Um Punkt zwölf Uhr dreißig läutete ich, doch niemand öffnete mir. Das war merkwürdig, Anna holte Emma und Clara im Normalfall um zwölf aus dem Kindergarten ab, und auch Annas X3 stand in der Garage – sie sollten also zu Hause sein. Luna durfte auch jede Minute eintrudeln, wenn sie nicht schon da war. Ich läutete nochmals und meinte, aus dem Haus ein Geräusch zu hören – daher klopfte ich und läutete ein drittes Mal. Gerade als ich im Begriff war, um das Haus herumzulaufen und einen Blick auf die Terrasse zu werfen, öffnete sich die Tür der angrenzenden Doppelhaushälfte und eine Frau mit kurzen blonden Haaren musterte mich. Das musste diese Christine Brückner sein, deren Mann den Garten machte.

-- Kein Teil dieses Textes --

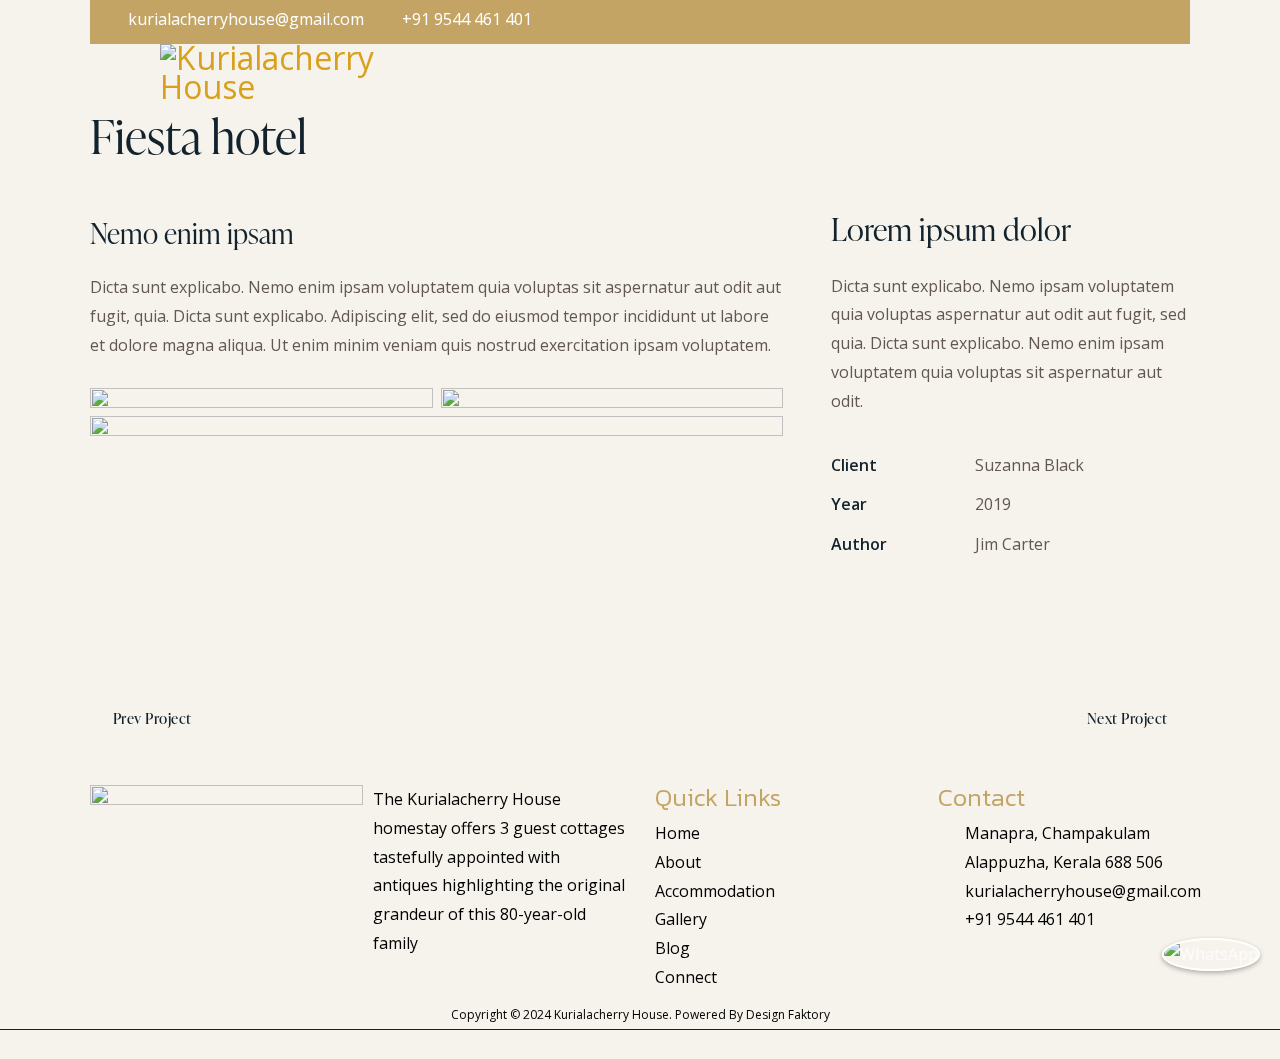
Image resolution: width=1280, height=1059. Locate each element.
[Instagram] (997, 968)
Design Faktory (788, 1014)
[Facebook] (956, 968)
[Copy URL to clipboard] (980, 604)
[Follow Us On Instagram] (1119, 22)
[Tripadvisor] (1038, 968)
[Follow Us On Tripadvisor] (1158, 22)
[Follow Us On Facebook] (1080, 22)
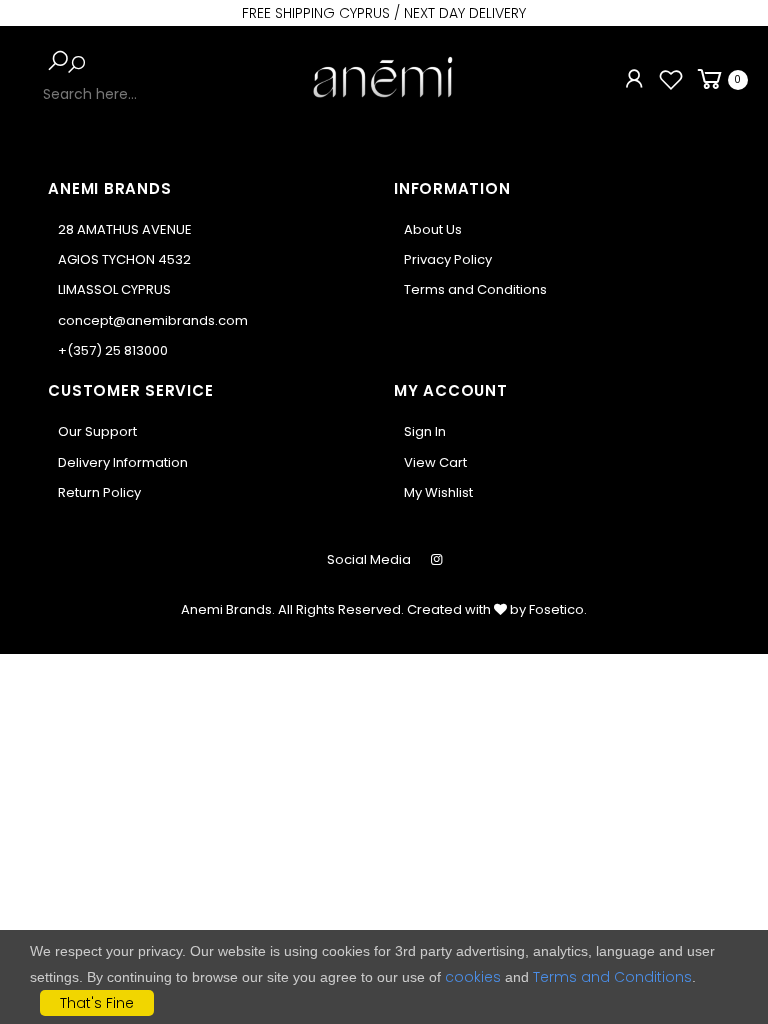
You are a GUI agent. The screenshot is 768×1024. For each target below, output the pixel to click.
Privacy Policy (448, 259)
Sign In (425, 431)
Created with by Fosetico (495, 609)
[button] (58, 61)
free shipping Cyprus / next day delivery (384, 13)
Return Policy (99, 492)
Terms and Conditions (475, 289)
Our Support (97, 431)
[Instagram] (436, 559)
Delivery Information (123, 462)
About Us (433, 229)
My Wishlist (438, 492)
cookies (473, 977)
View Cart (435, 462)
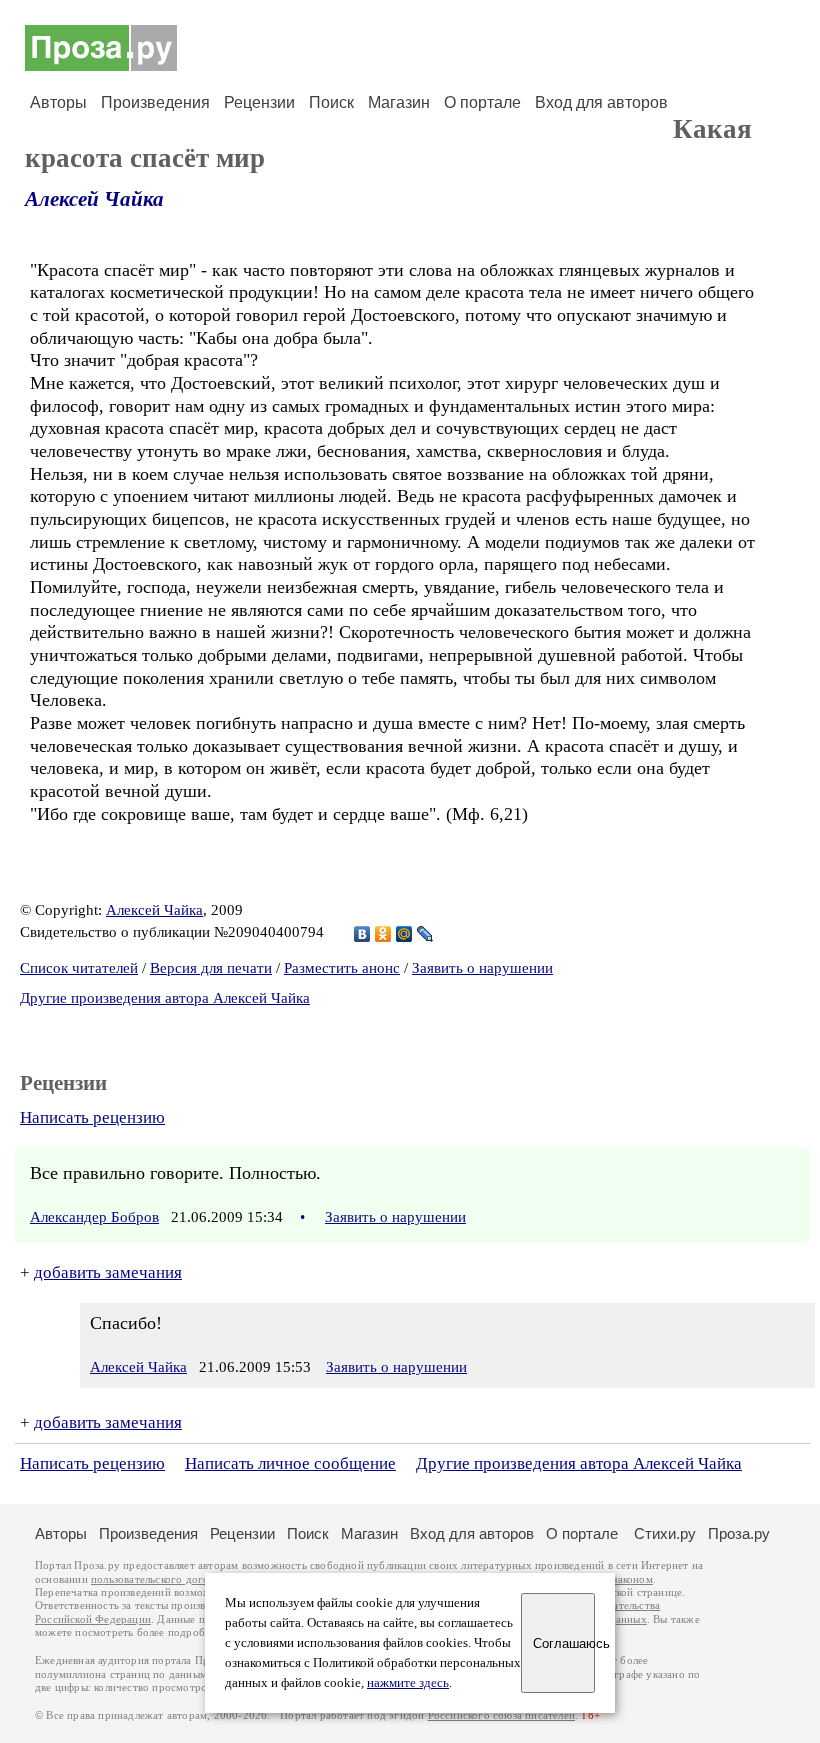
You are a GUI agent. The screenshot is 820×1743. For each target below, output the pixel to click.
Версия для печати (211, 968)
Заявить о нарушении (482, 968)
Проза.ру (739, 1533)
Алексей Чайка (94, 199)
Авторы (58, 102)
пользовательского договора (161, 1579)
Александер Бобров (94, 1217)
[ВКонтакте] (362, 934)
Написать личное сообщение (290, 1463)
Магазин (399, 102)
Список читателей (79, 968)
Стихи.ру (665, 1533)
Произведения (155, 102)
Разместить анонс (342, 968)
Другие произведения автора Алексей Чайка (165, 998)
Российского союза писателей (501, 1715)
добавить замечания (108, 1272)
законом (632, 1579)
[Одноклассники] (383, 934)
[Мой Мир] (404, 934)
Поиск (331, 102)
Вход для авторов (601, 102)
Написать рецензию (92, 1117)
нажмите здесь (408, 1683)
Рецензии (259, 102)
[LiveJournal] (425, 934)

„Wollen Sie zu Frau Ziegler?“, fragte sie.
Ich nickte und reichte ihr die Hand. „Ich bin die Schwester. Silvie Jakobi. Wissen Sie zufällig, ob Anna da ist? Das Auto steht in der Garage, und um die Mittagszeit müsste sie doch zu Hause sein.“
Die Nachbarin verschränkte die Arme. „Sie ist da, das weiß ich, aber … Ich glaube, sie ist krank oder so. Sie hat die Kinder nicht vom Kindergarten abgeholt und weil sie sich merkwürdig benahm, als die Kindergartenleiterin sie zu Hause anrief, da bot ich mich an.“
„Wieso benahm sie sich merkwürdig?“, fragte ich.
„Sagte, sie könne nicht kommen …“
In diesem Moment öffnete sich die Haustür. Lunas Gesicht lugte heraus, und sie sagte mit dünner Stimme: „Die Mama will nicht mit dir sprechen, Tante Silvie, kannst du bitte wieder gehen?“
Frau Brückner und ich schauten sie überrascht an. „Aber wieso denn nicht?“, fragte ich und beugte mich zu ihr nach unten. „Sag ihr bitte, ich möchte sie nur ganz kurz sehen. Was hat sie denn? Ist sie krank?“
Luna schüttelte den Kopf. „Der Papa hat gesagt …“
„Tante Silvie, ich denke, du kommst nicht mehr?“, fragte Emma, die nun ebenfalls ihren Kopf zur Tür herausstreckte.
Ich hatte genug gehört und schob die beiden beiseite. Die Nachbarin ließ ich vor der Tür stehen und lief zum Wohnzimmer, wo ich Anna vermutete – doch sie war nicht dort. Luna und Emma folgten mir. Mit offenem Mund blickte ich das Chaos an, das dort herrschte. Wie sah es denn hier aus? Hier stand nichts an seinem Platz! Ich lief weiter in die Küche, aber das Bild, das sich mir dort bot, sprach überhaupt völlig gegen Annas Anwesenheit im Haus. Töpfe standen herum, Geschirr war überall verteilt, auf dem Boden Krümel über Krümel. Und keine Anna.
„Wo ist eure Mama?“, fragte ich Luna und Emma, die mich verschreckt beobachtet hatten.
„Einkaufen!“, logen beide wie aus einem Mund.
Ich betrachtete sie prüfend, lief dann weiter zum Schlafzimmer und riss die Tür auf.
Dort saß jemand auf dem Bett, und ich erschrak fast zu Tode. Im ersten Moment dachte ich, es handele sich um ein Skelett. Aber es war Anna. Sie war nackt. Und ihre Haare waren fort.